Stefano Luccioli, M.D., a Food and Drug Administration (FDA) allergist and immunologist explains:
"Some people don't get immediate symptoms, but when they do, they are typically gastrointestinal-related, such as abdominal pain, bloating, and diarrhea. In infants, there may be a lot of vomiting, and they don't grow and thrive."
Some people do not have any symptoms at all but still may have intestinal damage and risk for long-term complications. It is important for individuals with celiac disease, who may vary in their sensitivity to gluten, to discuss their dietary needs with their health care professional.
Technically, gluten represents specific proteins that occur naturally in wheat. However, the term "gluten" is commonly used to refer to certain proteins that occur naturally not only in wheat, but also in rye, barley, and crossbreeds of these grains and that can harm people who have celiac disease. The only treatment for this disorder is a life-long gluten-free diet.

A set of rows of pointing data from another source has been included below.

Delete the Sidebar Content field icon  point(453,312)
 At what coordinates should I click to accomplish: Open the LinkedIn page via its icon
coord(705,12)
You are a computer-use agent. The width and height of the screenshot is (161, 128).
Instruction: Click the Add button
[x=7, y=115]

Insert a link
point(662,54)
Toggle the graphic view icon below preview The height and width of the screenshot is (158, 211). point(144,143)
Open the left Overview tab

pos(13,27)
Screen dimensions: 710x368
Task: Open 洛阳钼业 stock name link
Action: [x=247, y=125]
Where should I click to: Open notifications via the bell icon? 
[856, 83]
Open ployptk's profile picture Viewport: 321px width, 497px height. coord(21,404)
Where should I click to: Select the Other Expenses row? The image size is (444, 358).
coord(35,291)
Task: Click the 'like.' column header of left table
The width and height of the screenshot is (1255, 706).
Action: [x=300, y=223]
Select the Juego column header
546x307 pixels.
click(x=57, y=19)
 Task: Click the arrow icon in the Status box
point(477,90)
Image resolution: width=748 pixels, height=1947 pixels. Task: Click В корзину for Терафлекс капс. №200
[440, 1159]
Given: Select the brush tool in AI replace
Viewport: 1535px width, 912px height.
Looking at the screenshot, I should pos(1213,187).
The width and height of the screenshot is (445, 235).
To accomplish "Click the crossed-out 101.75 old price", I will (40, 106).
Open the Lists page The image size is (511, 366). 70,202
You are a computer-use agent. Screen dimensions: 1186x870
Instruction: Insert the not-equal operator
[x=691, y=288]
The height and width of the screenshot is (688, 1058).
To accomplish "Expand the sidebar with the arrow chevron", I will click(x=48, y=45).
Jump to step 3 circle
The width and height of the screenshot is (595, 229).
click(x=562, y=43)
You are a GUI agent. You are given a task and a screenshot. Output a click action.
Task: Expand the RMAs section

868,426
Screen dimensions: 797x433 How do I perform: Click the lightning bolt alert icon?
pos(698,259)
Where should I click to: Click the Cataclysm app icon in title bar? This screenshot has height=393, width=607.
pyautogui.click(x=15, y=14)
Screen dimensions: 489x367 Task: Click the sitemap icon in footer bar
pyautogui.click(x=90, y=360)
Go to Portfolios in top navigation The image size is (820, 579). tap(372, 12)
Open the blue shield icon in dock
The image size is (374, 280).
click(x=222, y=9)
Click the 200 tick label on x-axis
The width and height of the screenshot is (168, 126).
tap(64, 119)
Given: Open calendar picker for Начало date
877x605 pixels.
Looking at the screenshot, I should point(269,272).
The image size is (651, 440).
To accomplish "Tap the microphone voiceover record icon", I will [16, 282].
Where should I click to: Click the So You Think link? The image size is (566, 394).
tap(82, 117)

Eating gluten doesn't bother most consumers, but some people with celiac disease have health-threatening reactions, says Stefano Luccioli, M.D., a Food and Drug Administration allergist and immunologist. They need to know whether a food contains gluten.
FDA has been working to define "gluten-free" in order to eliminate uncertainty about how food producers may label their products and assures consumers who must avoid gluten that foods labeled "gluten-free" meet a clear standard established and enforced by FDA.
Andrea Levario, J.D., executive director of the American Celiac Disease Alliance continues regarding consumers:
"When they find a product labeled 'gluten-free,' they don't necessarily know what that means because today there is no federal standard for the use of this term. Having a federal definition of 'gluten-free' is critically important. If we have one national standard, the individual will know that all products labeled 'gluten-free' will have no more than a minimal amount of gluten."
Gluten-free is not synonymous with low fat, low sugar, or low sodium. For people who must be on a gluten-free diet, Kane says it's important to check the ingredients list and Nutrition Facts information on food labels to find the most nutritious options.
Rhonda Kane, a registered dietitian and consumer safety officer at FDA said:
"Eating gluten-free is not meant to be a diet craze. It's a medical necessity for those who have celiac disease. There are no nutritional advantages for a person not sensitive to gluten to be on a gluten-free diet. Those who are not sensitive to gluten have more flexibility and can choose from a greater variety of foods to achieve a balanced diet."